▶ [Task statement]
Wherever a line holds the word "screenshot", copy that line from the data.

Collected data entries
━━━━━━━━━━━━━━━━

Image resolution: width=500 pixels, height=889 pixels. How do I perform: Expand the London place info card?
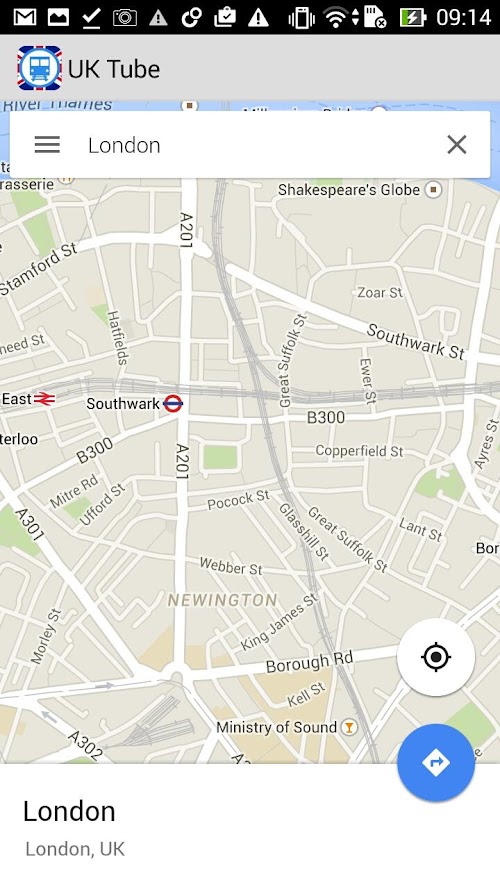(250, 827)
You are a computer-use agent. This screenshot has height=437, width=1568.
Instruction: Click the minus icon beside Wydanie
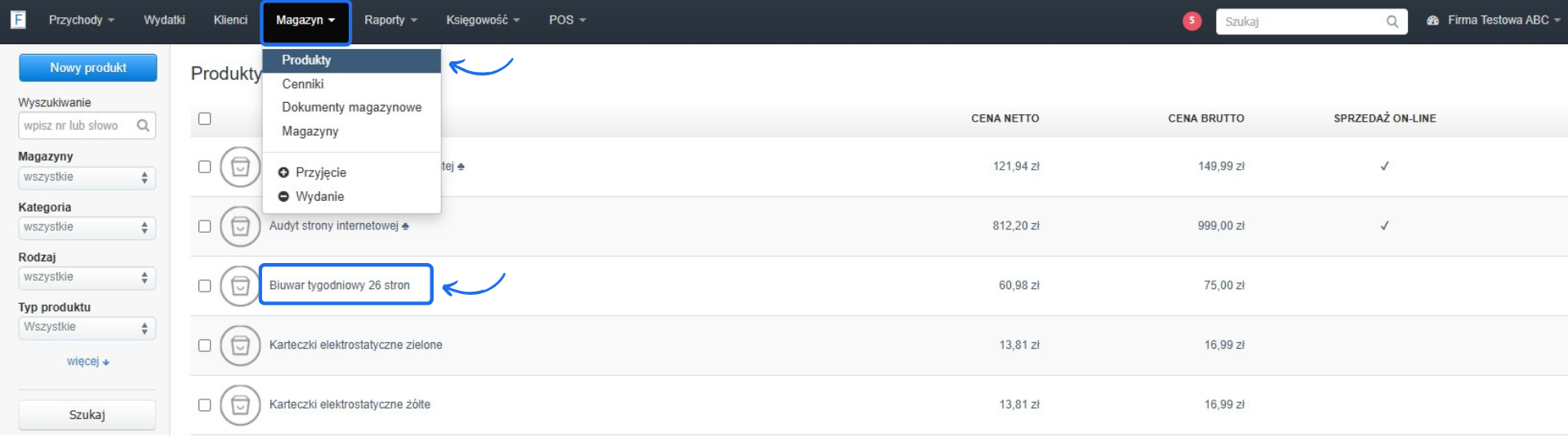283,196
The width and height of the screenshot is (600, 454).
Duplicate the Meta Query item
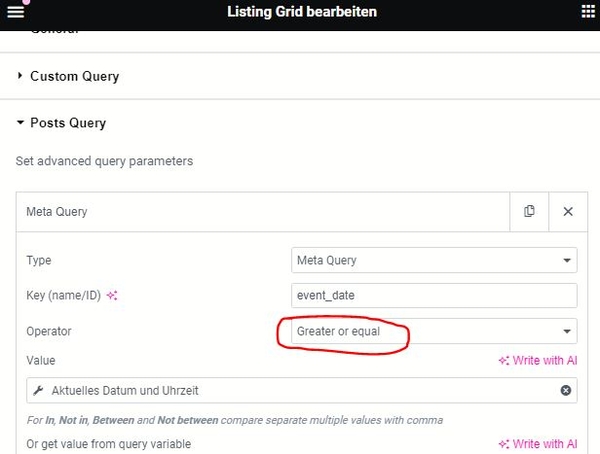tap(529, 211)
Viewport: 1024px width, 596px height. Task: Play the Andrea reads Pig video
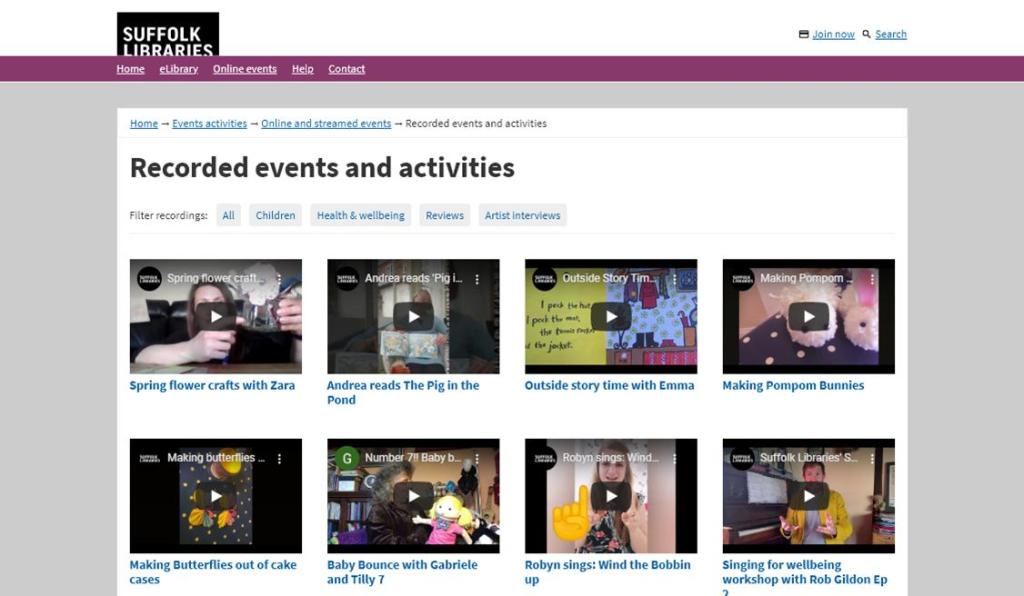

━━━━━━━━━━━━━━━━

▶ [Task response]
You are a computer-use agent. This screenshot has height=437, width=1568.
The width and height of the screenshot is (600, 454).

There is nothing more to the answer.